### [MATERIAL FOR THIS TASK]
◆ ◆ ◆ ◆ ◆ ◆ ◆
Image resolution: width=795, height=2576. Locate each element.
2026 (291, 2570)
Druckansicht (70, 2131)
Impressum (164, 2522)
◆ ◆ ◆ ◆ ◆ ◆ ◆
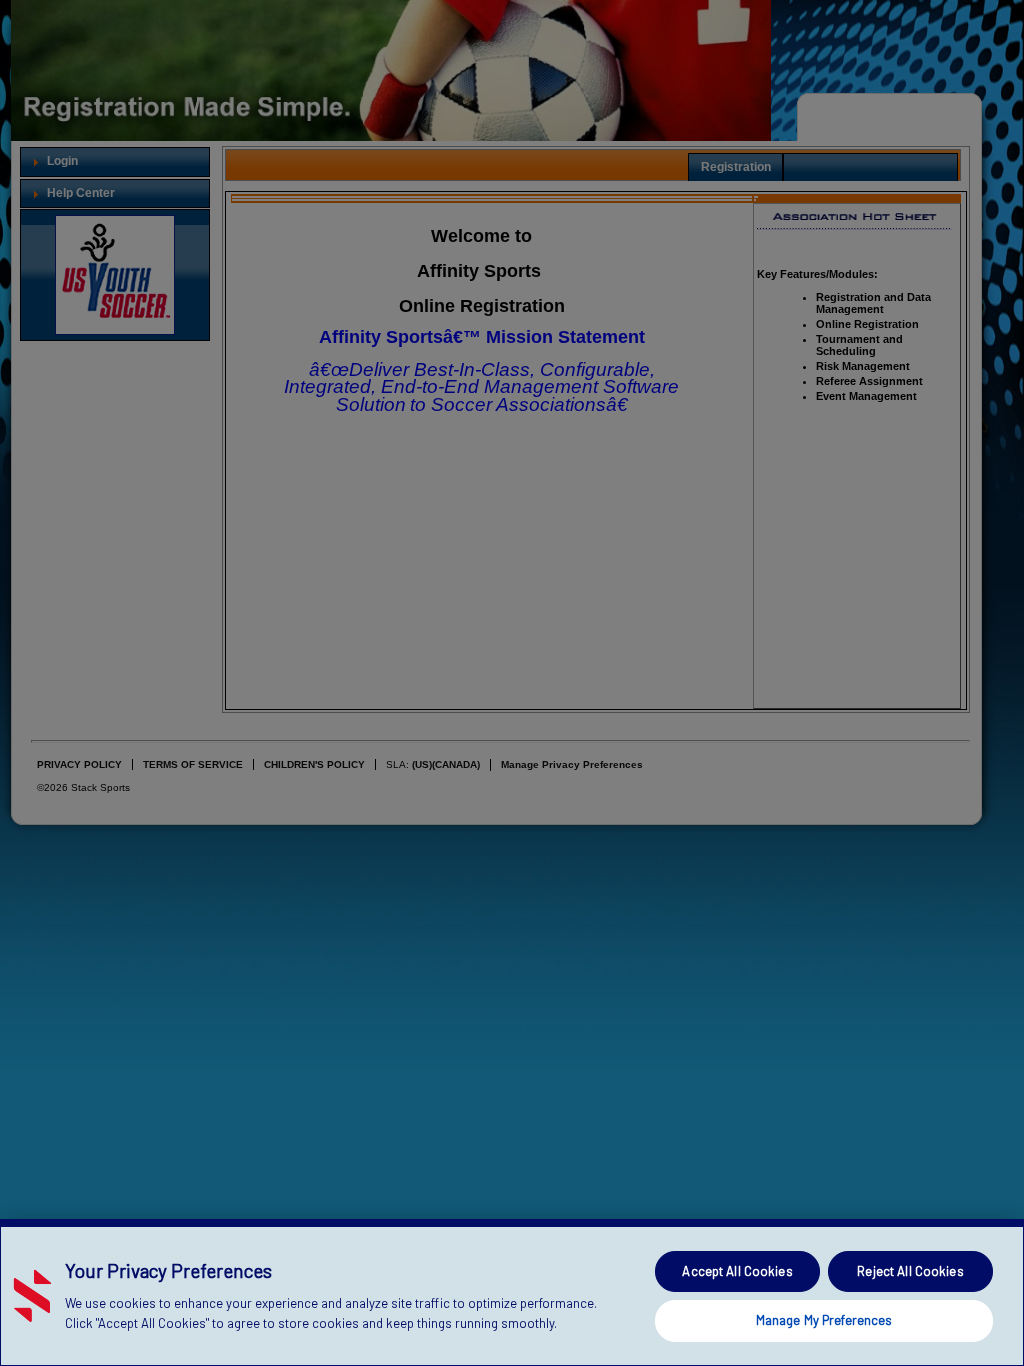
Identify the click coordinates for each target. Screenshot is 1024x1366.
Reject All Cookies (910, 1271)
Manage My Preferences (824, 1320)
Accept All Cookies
◆ ◆ ◆ ◆ ◆ ◆ ◆
In the entries above, count every line containing the word "each". Write only the total.

### [OUTPUT FOR THIS EXERCISE]
2